* Instructions to follow
Duplicate the part of the entries that begins with the line containing "trusted [755, 1120]" and ends with the line containing "Looking at the image, I should click on (284, 1005).", including both of those lines.

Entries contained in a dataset

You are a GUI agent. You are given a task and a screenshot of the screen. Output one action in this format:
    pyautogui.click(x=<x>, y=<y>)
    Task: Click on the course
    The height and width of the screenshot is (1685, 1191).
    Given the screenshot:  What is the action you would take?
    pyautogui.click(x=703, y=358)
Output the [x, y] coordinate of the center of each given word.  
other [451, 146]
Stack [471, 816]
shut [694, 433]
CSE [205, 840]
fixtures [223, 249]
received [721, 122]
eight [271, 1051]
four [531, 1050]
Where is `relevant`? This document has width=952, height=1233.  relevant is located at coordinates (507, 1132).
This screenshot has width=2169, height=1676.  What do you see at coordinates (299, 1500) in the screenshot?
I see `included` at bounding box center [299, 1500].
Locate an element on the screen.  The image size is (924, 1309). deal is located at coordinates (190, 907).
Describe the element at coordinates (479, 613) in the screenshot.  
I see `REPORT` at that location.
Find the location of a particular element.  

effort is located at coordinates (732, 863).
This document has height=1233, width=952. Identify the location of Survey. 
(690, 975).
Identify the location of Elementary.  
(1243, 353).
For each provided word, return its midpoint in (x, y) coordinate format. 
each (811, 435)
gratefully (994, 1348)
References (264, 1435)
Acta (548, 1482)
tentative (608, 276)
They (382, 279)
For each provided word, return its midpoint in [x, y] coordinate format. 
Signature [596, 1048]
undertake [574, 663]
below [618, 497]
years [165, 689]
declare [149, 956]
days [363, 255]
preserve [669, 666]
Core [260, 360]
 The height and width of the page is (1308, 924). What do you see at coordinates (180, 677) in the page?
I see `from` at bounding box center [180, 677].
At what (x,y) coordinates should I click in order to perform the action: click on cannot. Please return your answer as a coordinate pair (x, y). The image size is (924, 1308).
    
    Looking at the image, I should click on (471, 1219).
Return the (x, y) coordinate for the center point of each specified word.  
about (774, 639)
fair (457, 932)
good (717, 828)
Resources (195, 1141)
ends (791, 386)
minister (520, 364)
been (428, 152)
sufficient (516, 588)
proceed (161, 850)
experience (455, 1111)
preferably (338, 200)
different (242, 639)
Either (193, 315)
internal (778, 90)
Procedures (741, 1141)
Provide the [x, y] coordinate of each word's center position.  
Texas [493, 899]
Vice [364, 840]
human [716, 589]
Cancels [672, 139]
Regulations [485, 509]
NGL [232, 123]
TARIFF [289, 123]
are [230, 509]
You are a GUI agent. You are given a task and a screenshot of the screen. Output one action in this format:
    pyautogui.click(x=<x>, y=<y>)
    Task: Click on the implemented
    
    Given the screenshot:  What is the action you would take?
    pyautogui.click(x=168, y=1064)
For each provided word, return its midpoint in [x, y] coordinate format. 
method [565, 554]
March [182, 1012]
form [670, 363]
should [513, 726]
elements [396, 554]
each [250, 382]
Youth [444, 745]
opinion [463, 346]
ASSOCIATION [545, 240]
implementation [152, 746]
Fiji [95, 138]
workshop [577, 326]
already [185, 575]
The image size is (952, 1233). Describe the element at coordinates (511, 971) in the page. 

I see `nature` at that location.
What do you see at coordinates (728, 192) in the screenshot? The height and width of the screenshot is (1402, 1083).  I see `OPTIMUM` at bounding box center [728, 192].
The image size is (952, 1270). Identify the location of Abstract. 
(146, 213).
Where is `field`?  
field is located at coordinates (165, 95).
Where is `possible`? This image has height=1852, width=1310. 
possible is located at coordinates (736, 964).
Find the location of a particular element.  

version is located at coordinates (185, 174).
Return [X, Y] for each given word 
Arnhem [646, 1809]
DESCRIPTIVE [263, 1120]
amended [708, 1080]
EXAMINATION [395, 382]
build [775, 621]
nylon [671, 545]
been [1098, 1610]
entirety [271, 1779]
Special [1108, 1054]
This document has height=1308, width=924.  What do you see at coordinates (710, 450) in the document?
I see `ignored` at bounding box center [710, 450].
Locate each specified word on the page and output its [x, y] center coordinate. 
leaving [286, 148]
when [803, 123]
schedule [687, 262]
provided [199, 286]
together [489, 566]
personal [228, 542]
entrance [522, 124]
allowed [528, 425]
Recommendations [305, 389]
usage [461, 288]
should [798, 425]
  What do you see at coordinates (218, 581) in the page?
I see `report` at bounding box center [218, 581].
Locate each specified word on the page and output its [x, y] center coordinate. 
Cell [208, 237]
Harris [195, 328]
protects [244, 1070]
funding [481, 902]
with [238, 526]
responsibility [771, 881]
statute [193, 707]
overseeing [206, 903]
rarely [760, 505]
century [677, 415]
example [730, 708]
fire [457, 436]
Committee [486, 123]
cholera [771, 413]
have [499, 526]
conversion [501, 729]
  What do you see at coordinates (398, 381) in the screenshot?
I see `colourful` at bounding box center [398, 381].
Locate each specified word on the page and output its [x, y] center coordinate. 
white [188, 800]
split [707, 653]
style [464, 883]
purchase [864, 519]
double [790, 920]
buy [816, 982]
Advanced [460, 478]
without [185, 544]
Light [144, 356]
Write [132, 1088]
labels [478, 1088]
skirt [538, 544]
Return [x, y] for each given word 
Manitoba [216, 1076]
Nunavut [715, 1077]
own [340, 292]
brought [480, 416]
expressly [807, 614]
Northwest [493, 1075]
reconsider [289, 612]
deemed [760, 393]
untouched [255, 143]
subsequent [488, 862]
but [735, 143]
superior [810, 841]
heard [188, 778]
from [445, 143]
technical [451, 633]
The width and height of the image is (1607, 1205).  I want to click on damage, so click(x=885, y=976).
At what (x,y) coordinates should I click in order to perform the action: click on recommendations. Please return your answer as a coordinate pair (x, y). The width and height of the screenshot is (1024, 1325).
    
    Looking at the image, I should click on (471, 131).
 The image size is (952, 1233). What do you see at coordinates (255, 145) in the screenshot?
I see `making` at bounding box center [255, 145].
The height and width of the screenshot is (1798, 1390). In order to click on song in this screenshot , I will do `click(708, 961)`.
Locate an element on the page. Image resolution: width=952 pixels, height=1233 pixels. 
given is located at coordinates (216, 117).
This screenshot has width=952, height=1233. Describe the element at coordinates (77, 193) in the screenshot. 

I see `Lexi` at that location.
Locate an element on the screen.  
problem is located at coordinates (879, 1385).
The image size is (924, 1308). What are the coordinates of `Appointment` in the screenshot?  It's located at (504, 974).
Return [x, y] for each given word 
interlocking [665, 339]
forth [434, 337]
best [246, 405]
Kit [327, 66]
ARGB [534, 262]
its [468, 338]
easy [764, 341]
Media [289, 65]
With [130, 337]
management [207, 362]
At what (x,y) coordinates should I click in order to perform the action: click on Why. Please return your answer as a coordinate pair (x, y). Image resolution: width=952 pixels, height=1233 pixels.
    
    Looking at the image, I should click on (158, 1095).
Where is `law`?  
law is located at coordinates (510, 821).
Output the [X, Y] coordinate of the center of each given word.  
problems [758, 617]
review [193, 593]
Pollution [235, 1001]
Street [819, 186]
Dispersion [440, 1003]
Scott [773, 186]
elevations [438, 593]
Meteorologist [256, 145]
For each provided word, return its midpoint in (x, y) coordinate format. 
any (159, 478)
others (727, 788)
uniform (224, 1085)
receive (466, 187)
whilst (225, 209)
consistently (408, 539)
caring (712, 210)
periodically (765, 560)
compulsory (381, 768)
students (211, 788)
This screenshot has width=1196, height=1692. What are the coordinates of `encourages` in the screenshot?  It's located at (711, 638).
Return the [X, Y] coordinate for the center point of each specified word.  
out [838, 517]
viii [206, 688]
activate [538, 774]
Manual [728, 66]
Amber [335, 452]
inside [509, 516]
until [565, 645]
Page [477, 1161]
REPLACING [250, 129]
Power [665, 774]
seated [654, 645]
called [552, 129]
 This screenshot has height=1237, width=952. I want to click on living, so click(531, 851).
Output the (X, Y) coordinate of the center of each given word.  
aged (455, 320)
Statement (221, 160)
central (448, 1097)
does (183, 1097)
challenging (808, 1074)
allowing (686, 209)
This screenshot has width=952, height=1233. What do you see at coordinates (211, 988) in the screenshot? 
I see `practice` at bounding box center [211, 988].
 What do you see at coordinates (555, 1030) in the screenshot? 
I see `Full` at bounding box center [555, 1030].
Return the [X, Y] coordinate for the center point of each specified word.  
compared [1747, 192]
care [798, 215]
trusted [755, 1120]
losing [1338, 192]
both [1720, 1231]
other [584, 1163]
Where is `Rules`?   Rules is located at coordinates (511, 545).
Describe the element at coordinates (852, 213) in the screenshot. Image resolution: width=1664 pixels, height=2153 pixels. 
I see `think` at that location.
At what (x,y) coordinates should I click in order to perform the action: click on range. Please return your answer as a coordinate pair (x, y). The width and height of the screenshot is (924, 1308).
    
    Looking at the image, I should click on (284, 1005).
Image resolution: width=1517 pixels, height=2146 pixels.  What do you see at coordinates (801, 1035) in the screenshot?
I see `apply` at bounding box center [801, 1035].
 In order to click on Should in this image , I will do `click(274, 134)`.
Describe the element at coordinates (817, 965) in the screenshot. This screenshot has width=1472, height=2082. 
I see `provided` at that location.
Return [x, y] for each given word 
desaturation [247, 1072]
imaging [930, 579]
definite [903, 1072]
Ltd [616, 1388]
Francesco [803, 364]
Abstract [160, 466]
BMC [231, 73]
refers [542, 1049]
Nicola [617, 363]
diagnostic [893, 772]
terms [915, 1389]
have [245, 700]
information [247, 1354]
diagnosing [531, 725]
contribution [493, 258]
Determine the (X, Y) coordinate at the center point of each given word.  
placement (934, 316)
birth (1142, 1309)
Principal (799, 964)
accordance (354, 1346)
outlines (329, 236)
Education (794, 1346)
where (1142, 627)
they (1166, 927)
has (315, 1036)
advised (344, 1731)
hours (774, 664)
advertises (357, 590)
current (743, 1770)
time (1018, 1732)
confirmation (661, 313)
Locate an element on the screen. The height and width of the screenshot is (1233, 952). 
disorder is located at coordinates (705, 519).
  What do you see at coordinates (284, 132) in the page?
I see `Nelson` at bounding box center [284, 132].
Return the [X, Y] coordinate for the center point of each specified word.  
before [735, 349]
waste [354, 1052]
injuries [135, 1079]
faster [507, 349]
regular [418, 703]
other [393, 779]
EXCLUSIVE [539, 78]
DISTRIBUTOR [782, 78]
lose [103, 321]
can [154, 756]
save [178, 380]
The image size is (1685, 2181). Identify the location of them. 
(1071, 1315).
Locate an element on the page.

* Solution for this exercise
trusted [755, 1120]
losing [1338, 192]
both [1720, 1231]
other [584, 1163]
Where is `Rules`?   Rules is located at coordinates (511, 545).
Describe the element at coordinates (852, 213) in the screenshot. Image resolution: width=1664 pixels, height=2153 pixels. 
I see `think` at that location.
At what (x,y) coordinates should I click in order to perform the action: click on range. Please return your answer as a coordinate pair (x, y). The width and height of the screenshot is (924, 1308).
    
    Looking at the image, I should click on (284, 1005).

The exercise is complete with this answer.